● Page
:::::

Un fort potentiel pour les microalgues et l’algocarburant
Les microalgues ont un fort potentiel de rendement énergétique, ce qui explique notamment le fort intérêt qu’elles suscitent. Par exemple, dans le cas des algocarburants, certaines espèces de microalgues peuvent permettre de produire plus de 30 fois plus d’huile que les plantes terrestres comme le tournesol ou le colza, sur une surface identique.
Un des grands points forts des microalgues est qu’elles peuvent être cultivées sur de très petites surfaces. En outre, les surfaces utilisées ne sont pas en compétition avec les surfaces agricoles, notamment celles qui sont utilisées pour la production de denrées alimentaires. En effet, les microalgues peuvent tout à fait croître dans des eaux impropres à la culture, tout en les purifiant et en les dépolluant. Cultivables sur des terrains impropres à l’agriculture, en milieu marin ou même dans des eaux usées, elles libèrent les terres arables pour la production alimentaire. Cette caractéristique répond à l’un des défis majeurs du 21e siècle : concilier sécurité énergétique et sécurité alimentaire. Ceci est donc un vrai point fort par rapport aux biocarburants produits à base de céréales ou de plantes, en concurrence avec la satisfaction des besoins alimentaires.
Les microalgues présentent également l’avantage de ne pas se limiter à la production d’énergie. En effet, pour croître, elles ont besoin d’absorber du CO2, conformément au principe de photosynthèse. Ainsi, elles permettent de réduire la concentration en gaz à effet de serre.
Enfin, lorsque les microalgues arrivent en fin de vie, elles peuvent être utilisées pour produire de l’énergie à partir des techniques de transformation de la biomasse. Elles peuvent donc être valorisées à chaque étape de leur cycle de vie.
En raison de tous ces différents points, il existe un fort intérêt pour les microalgues et leurs applications.

:::::

● Matériel recueilli
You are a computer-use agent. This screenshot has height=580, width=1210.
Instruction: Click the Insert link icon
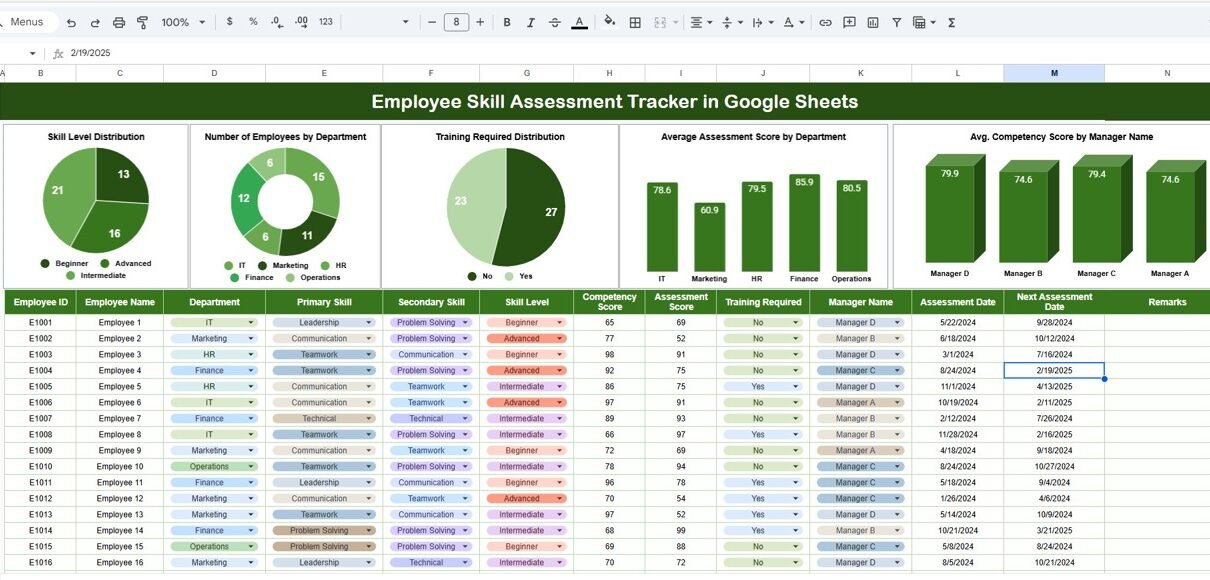(825, 22)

:::::

● Travail à faire
1. Réécrivez le passage du texte sur les microalgues compris entre "Un fort potentiel pour" et "une surface identique.", bornes incluses, en remplaçant "colza" par "soja".
2. D'après le texte sur les microalgues, combien d'huile certaines espèces de microalgues peuvent-elles produire par rapport aux plantes terrestres, sur une surface identique ?

● Réponses aux exercices
1.
Un fort potentiel pour les microalgues et l’algocarburant
Les microalgues ont un fort potentiel de rendement énergétique, ce qui explique notamment le fort intérêt qu’elles suscitent. Par exemple, dans le cas des algocarburants, certaines espèces de microalgues peuvent permettre de produire plus de 30 fois plus d’huile que les plantes terrestres comme le tournesol ou le soja, sur une surface identique.

2. Plus de 30 fois plus d'huile que les plantes terrestres comme le tournesol ou le colza.